Inspiring Older Readers

posted on 21 Oct 2016

[When this website launched at the very end of July 2015, the first book review we put on the site was one written about Ian McEwan's The Children Act. The reviewer was not terribly impressed by the book and gave it a fairly muted reception. The editors of the site had always hoped that maybe the reviews carried on these pages would prompt other people not just to read the books but maybe to also respond to them with their own perceptions - and this is what has happened here. Alun Severn, who has provided the site with plenty of excellent reviews of his other reading, has found himself disagreeing with the orginal review and has written one of his own - and we are delighted to print it here. Links are provided to the other articles where referred to in the text.

The Letterpress Project}

 

Considering Ian McEwan’s The Children Act…again 

Back in September 2016 I wrote a piece (here) about the experience of rereading Ian McEwan’s novels. It was a sort of confession – about falling out of love with McEwan’s work (and the reasons why) and unexpectedly falling back in love.
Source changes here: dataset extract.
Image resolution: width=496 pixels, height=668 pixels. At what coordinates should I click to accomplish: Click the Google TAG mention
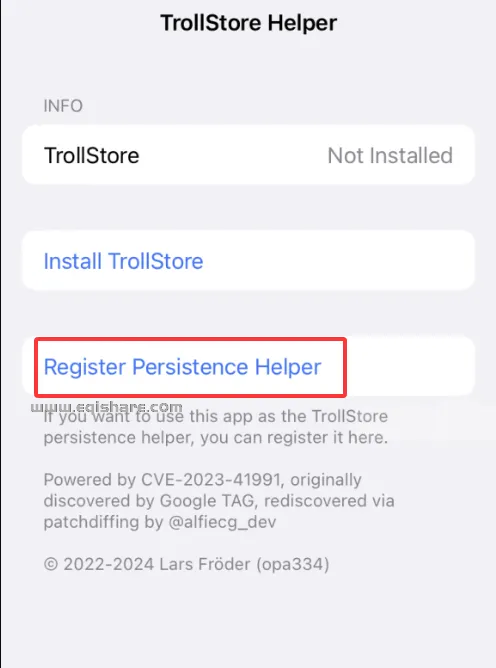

I concluded that piece by saying that for all the sometimes glaring faults his novels have – implausibility, a tendency for grand guignol, their determined upper-middle classness – I felt compelled to keep reading. And I did, moving on to Enduring Love, Sweet Tooth and now The Children Act, the last of which has already appeared on Letterpress (here), where it was felt that McEwan’s interest in the technical aspects of family law rather overwhelmed a “flimsy central storyline”.

Partly on the basis of that review I approached the novel with fairly low expectations – but I finished it feeling very differently indeed and now think it may be McEwan’s most perfectly realised work.

Fiona Maye, the judge, is superbly characterised, and the cloistered, privileged ambience of Gray’s Inn Square is astonishingly visual and real, its lofty ceilinged flats home to hundreds of ‘benchers’. McEwan’s fascination with the language, nuance and ethical complexity of legal judgements offers a further linguistic and emotional layer to the book. This is not to say there aren’t some weaknesses. The philandering husband, Jack, for instance, never emerges as more than a slightly ridiculous cypher, and Adam, the young Jehovah’s Witness who is refusing the blood products that may save him from leukemia, could be more fully drawn.

But what marks this particular novel out, I think, is that within the constraints and methods McEwan adopts, he achieves on this occasion an almost perfect integration. The law, and especially family law, doesn’t just offer the background, the mise en scène, for this story. It informs every aspect, every nuance, and out of these somewhat unpromising materials a world is built.

With incidental touches – grace notes, ornamentation, rhythm, pace – McEwan gradually builds up not just Fiona Maye’s character, but also how she lives, how she thinks, and why she thinks as she does. She is the novel’s centrepiece. And the language of music – and specifically of piano playing – is important here. Maye is a keen amateur player, and McEwan always writes superbly and with great insight about music.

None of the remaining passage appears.